Your. Wish. Is. My. Command.
CREEAaaakkKKKK...
Aif9rz71CYQ
cyclonite
03-16-2011, 08:13 PM
IDK if you've looked into batteries yet, but for maximum power density (you know, that you can actually buy) and the best cost per Wh, check out the LiPo available at hobbyking.com. IDK how much capacity you'd need, but one (or multiple) of these should do the trick nicely (ignore the 11.1V nominal; LiPo cells are happiest between 3.8V and 4.2V per cell and have a pretty flat discharge curve, so these packs should stay pretty close to 12V for most of their discharge cycle).
5Ah : http://www.hobbyking.com/hobbyking/store/uh_viewItem.asp?idProduct=9184
8Ah : http://www.hobbyking.com/hobbyking/store/uh_viewItem.asp?idProduct=16225
(btw, a tip, if you decide to buy from hobbyking, let the webpage sit at the product you want; it'll frequently eventually pop up a little thing in-window offering a lower price)
For context, your standard UPS battery is a 12V 7Ah SLA.
Thanks for the tip, I have been looking into these batteries.
Initially I will use Dry cell lead batteries (because these are free for me because of my work)
At a later stadium I want to use lipo.
All the PCB's have been designed in such a way that it works on all those voltages.
The PS3 PSU works from 8 to 24 Volt, so 11.1 shouldn't be any problem.
cyclonite
03-16-2011, 08:24 PM
Today I also started on the motor PCB's.
These PCB's can drive DC motors and have various feedback methods (motor power usage, step pulses, analog feedback (for servo functionality))
Using the flux pen to add some flux to the PCB, this allows for easy soldering of the small components.
http://www.diecyde.com/uploads/images/projects/flametank2//IMG_0829.JPG
After that I apply some solder to the pins of the chip (I don't have solder paste)
http://www.diecyde.com/uploads/images/projects/flametank2//IMG_0830.JPG
With the programmer I check for any mistakes.
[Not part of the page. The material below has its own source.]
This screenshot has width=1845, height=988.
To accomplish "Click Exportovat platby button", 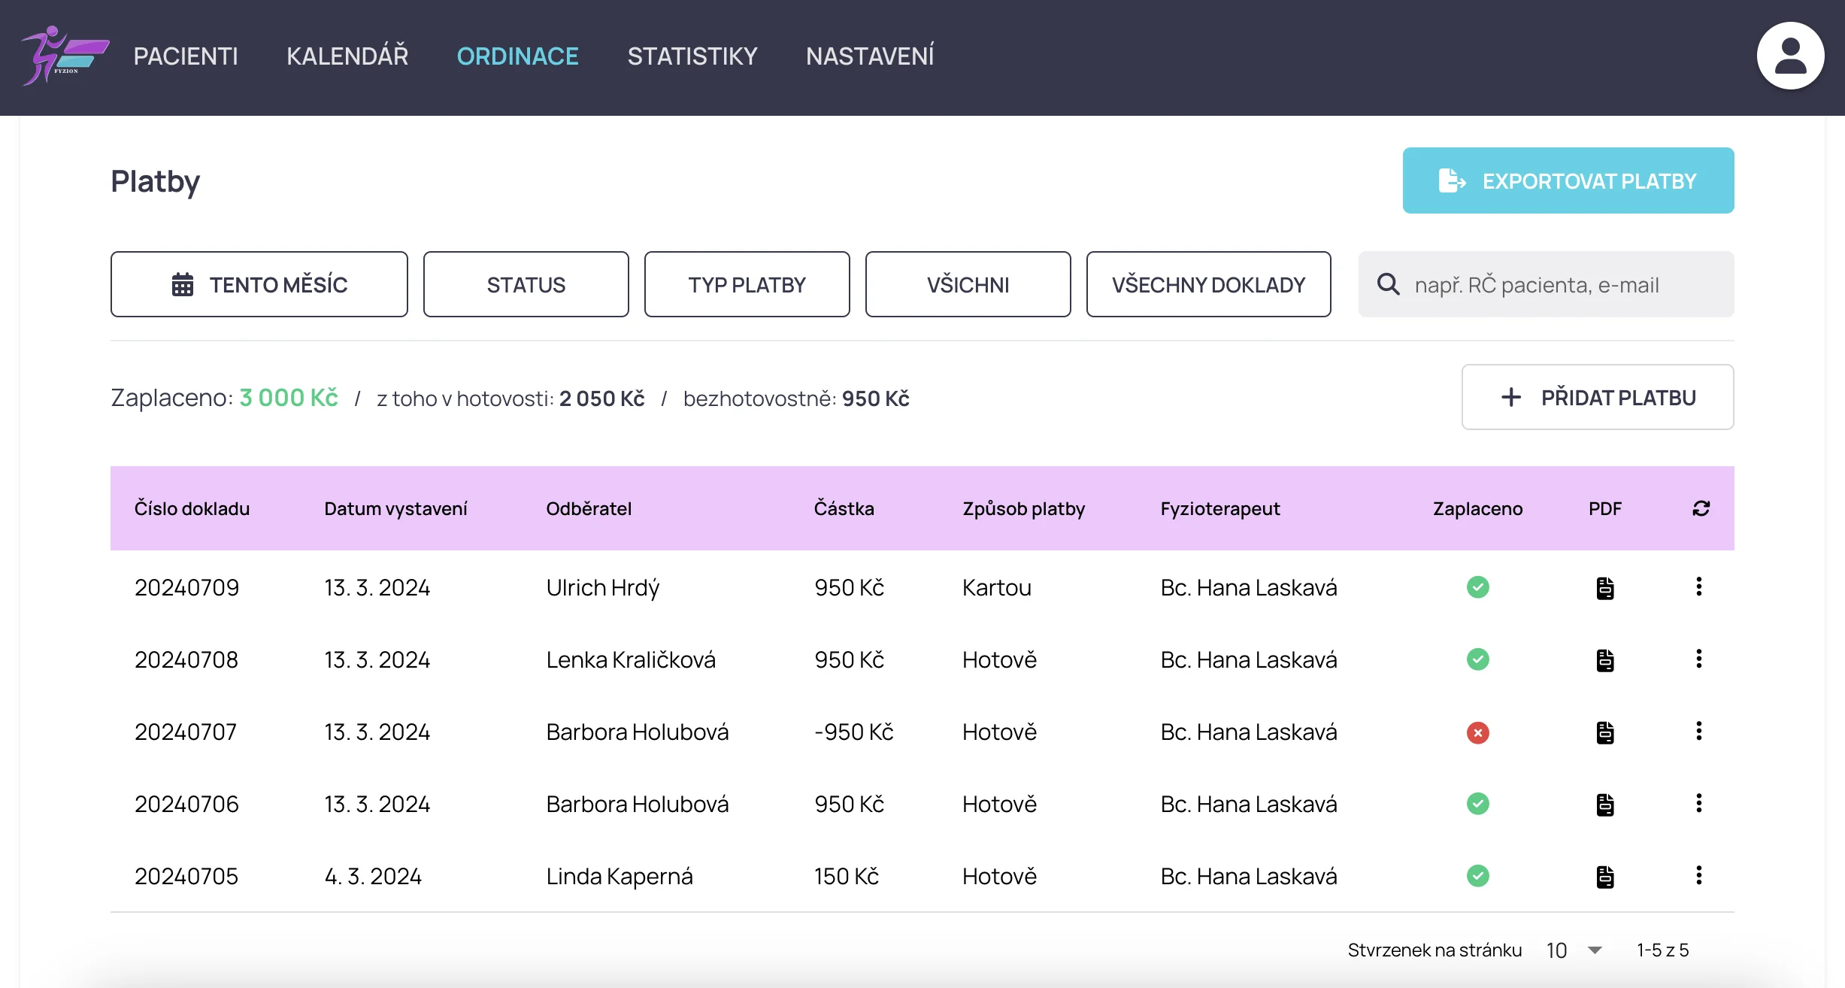I will [x=1568, y=180].
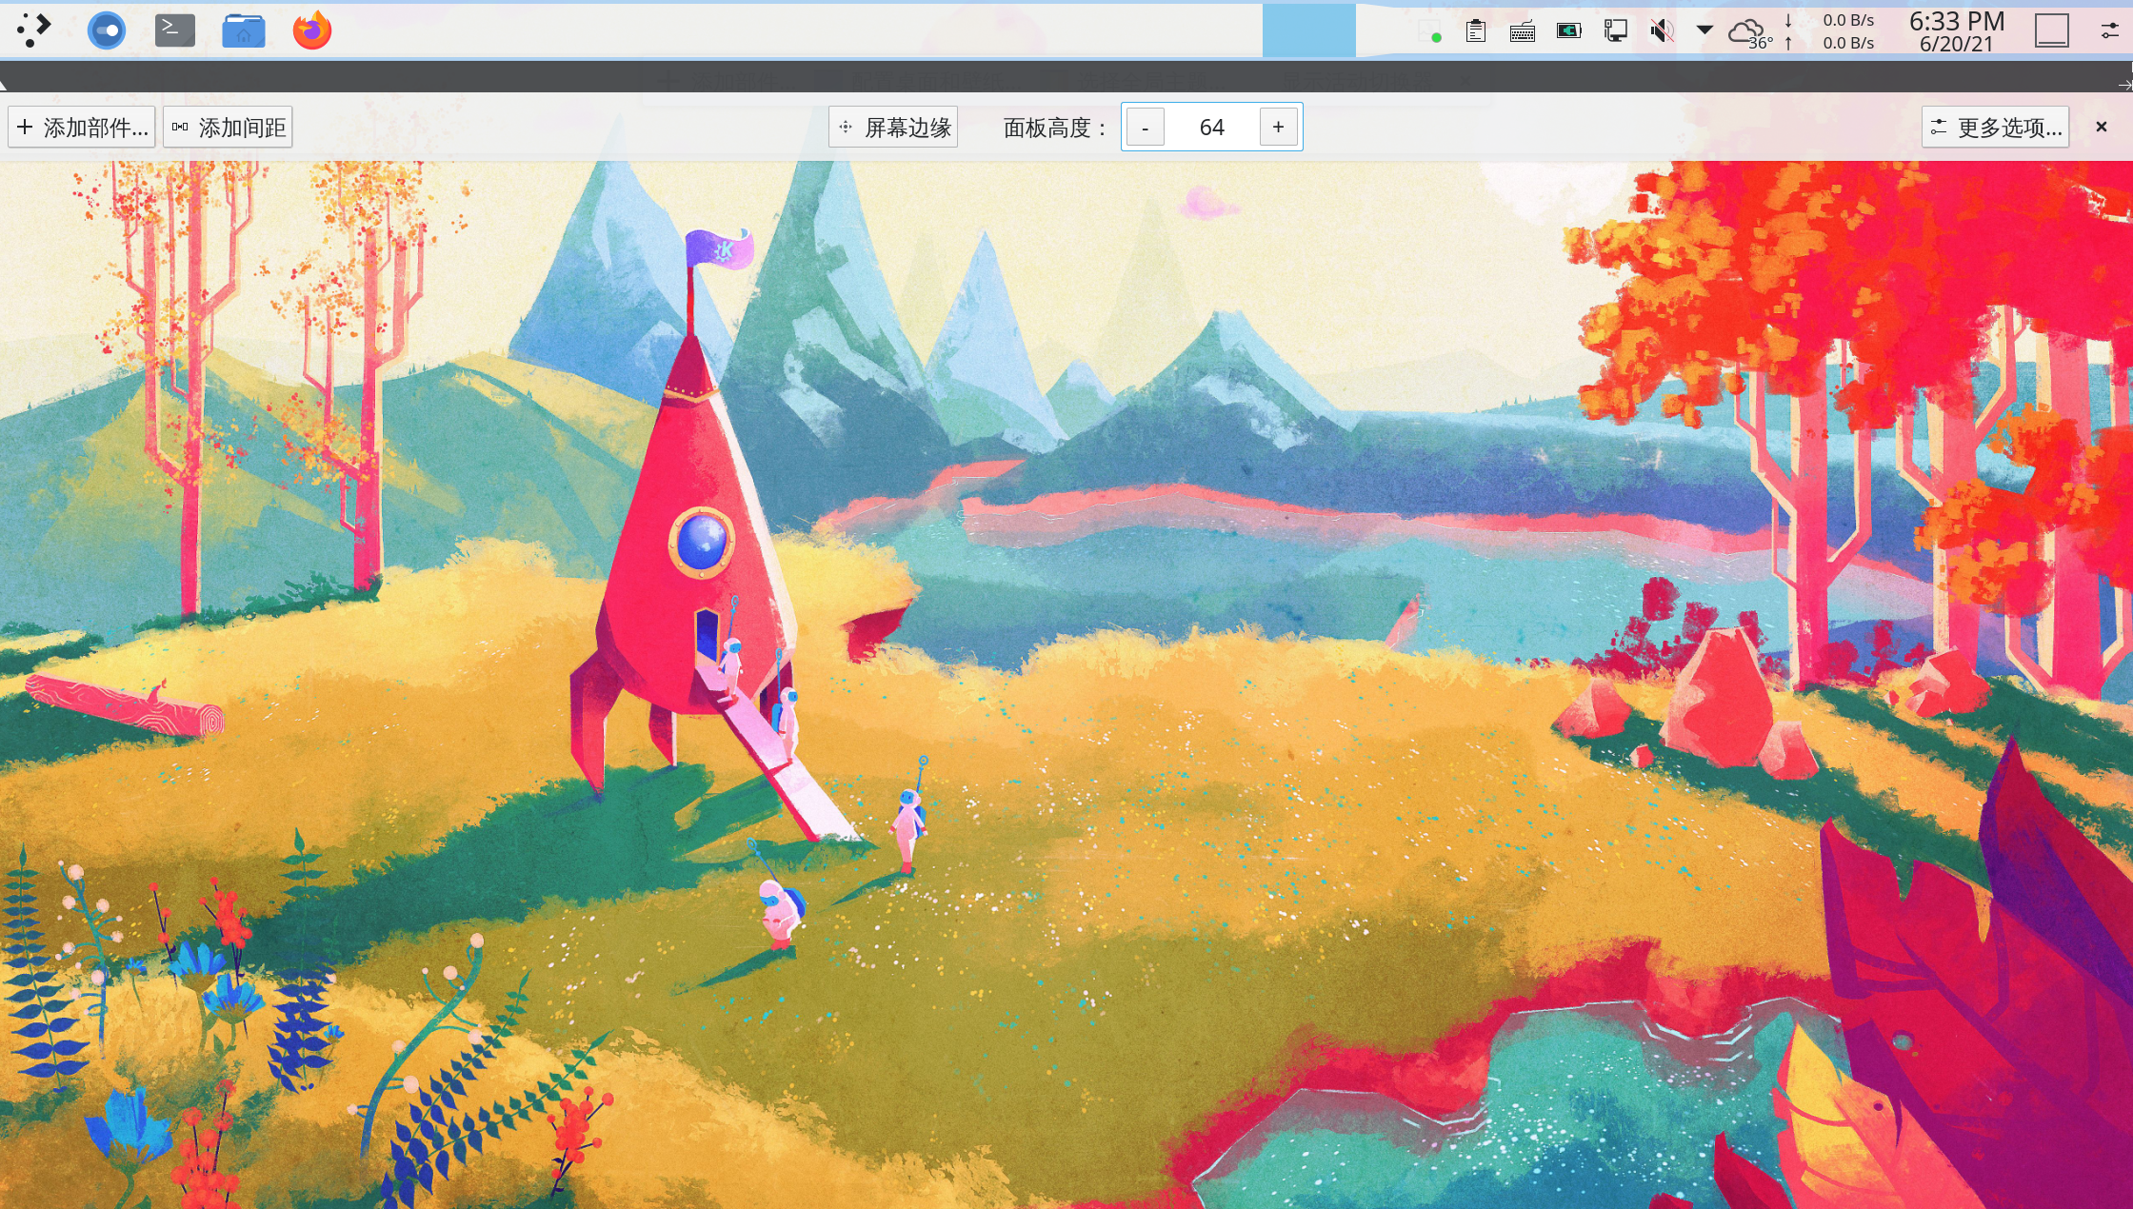Decrease panel height with minus button
Screen dimensions: 2133x1209
pyautogui.click(x=1146, y=128)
The connector I am using to program this PCB is a piece of an PCI connector salvaged from an old mother board.
http://www.diecyde.com/uploads/images/projects/flametank2//IMG_0831.JPG
This is a close-up, not all components are attached yet.
I only continue when all is checked for errors.
http://www.diecyde.com/uploads/images/projects/flametank2//IMG_0832.JPG
Now the PCB is finisched, no problems have been found, I placed a 20 eurocent coin next to the PCB so you can compare its size.
http://www.diecyde.com/uploads/images/projects/flametank2//IMG_0833.JPG
This is how It will get attached to the motor, the PCB is then controlled using I2c.
http://www.diecyde.com/uploads/images/projects/flametank2//IMG_0834.JPG
And the front of the track, you can see the pcb is well protected on its current position.